Latvia’s Baltic Way five-Euro coin (KM161) was named the “Best Contemporary” coin in Krause’s Coin of the Year Awards for coins dated 2014. The coin commemorates the 25th anniversary of the Baltic Way demonstration that brought together citizens of Latvia, Lithuania, and Estonia.

Baltic Way five-Euro

As described by the National Bank of Latvia:

On 23 August 1989 at 7 p.m., about two million residents of the Baltic countries joined hands forming a 600-kilometre-long human chain that joined Tallinn, Riga and Vilnius for 15 minutes. This unique action drew the attention of the entire world, highlighting the historical injustice and asserting that the idea of freedom and independence is very much alive in the minds and hearts of the three Baltic nations. In the lexicon of non-violent struggle, the message of Awakening, Popular Front and Singing Revolution was supplemented by another striking entry – the Baltic Way. It was like an informal referendum that demonstrated to the occupation power how united the Baltic nations were in their desire to regain their freedom and renew their independence. The Baltic Way demonstrated the effectiveness of non-violent struggle and the power of unity.

Issued by the National Bank of Latvia, the coins were struck by Koninklijke Nederlandse Munt (the Netherlands). The coin was engraved by Visvaldis Asaris, while Ligita Franckeviča created the plaster model.

The obverse is crossed by a braid with ribbons in the colors of national flags of the three Baltic Republics woven in it. The inscription “5 euro” is on the right. The lower left part of the obverse bears the semi-circled inscription BALTIJAS CEĻŠ 1989, with the year 2014 on the right. 

The obverse design incorporates a tasteful use of the colors of the national flags of the three Baltic republics braided together within the ribbon that runs from rim to rim in a ninety-degree angle.

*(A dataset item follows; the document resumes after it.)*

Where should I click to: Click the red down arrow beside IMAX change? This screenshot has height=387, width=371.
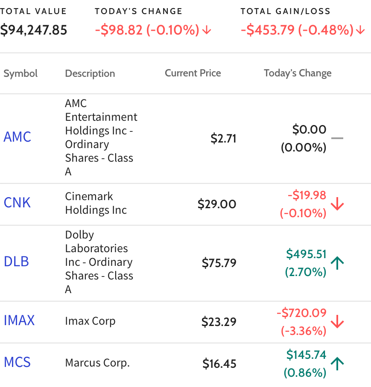pos(337,322)
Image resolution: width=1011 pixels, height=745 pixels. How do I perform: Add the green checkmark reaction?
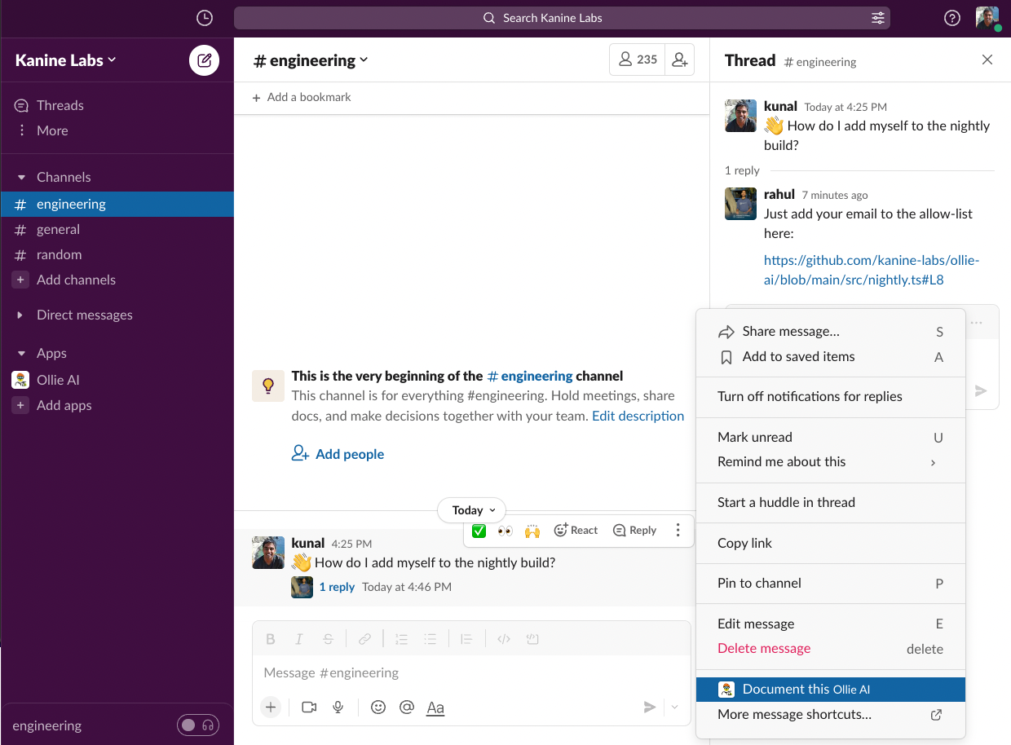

The ribbon or rope is engraved in a way that creates the appearance of a three-dimensional image against a proof background field.


The reverse displays a vertical image of a tree trunk with exposed roots. There are two semi-circled inscriptions – ATMOSTAS BALTIJA (Awakening Baltics) on the left and LIETUVA LATVIJA EESTI (Lithuania Latvia Estonia) on the right. The edge features two inscriptions LATVIJAS BANKA and LATVIJAS REPUBLIKA, separated by rhombic dots.

The mintage of the Baltic Way coin, which has a silver of fineness of 0.925, was limited to 10,000. It measures 35.00 mm in diameter and weighs 22 grams.